Saved data entries
^^^^^^^^

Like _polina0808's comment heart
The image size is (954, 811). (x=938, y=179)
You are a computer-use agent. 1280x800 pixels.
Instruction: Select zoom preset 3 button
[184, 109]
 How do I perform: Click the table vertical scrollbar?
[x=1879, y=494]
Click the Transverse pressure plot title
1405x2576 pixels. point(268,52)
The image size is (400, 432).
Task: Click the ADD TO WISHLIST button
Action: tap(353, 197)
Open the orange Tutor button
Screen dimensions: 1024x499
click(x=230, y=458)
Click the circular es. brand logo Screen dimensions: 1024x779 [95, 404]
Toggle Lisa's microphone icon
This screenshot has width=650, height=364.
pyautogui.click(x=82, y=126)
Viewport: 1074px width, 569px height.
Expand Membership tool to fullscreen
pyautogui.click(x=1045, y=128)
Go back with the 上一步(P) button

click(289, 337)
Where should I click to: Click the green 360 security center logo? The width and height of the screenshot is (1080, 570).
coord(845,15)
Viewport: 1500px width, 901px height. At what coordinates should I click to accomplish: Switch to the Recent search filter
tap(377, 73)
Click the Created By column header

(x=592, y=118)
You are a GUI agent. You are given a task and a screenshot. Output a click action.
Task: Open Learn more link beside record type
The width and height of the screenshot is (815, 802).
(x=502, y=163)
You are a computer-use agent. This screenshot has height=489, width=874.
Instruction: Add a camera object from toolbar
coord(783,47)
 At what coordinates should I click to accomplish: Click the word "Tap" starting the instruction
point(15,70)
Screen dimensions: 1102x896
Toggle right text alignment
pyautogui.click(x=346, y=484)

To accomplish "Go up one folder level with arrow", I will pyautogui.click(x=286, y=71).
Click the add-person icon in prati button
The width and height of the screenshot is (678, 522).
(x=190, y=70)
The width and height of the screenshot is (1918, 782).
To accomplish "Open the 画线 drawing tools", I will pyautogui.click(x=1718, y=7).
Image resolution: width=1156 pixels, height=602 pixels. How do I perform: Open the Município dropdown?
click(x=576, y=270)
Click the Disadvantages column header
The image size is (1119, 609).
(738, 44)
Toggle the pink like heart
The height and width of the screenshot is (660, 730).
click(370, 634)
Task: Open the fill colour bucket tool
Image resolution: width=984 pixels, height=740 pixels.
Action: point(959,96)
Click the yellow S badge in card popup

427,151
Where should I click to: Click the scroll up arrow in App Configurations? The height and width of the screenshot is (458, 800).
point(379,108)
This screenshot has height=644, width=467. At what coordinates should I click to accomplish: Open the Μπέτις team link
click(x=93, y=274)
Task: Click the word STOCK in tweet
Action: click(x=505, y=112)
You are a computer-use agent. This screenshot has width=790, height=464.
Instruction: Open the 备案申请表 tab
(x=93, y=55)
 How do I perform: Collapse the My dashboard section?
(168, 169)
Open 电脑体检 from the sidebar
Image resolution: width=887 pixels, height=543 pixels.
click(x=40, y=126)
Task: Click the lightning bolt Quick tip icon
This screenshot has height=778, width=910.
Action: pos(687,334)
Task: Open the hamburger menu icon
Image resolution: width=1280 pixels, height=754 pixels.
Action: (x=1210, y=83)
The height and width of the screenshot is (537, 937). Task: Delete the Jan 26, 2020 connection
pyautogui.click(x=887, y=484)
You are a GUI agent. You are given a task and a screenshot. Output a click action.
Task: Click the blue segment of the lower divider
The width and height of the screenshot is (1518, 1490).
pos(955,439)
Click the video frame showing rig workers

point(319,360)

^^^^^^^^

PROBLEM TO WORK ON
In the entries above, locate every line with the word "will" and copy it.

WRITTEN SOLUTION
To accomplish "Go up one folder level with arrow", I will pyautogui.click(x=286, y=71).
To accomplish "Open the 画线 drawing tools", I will pyautogui.click(x=1718, y=7).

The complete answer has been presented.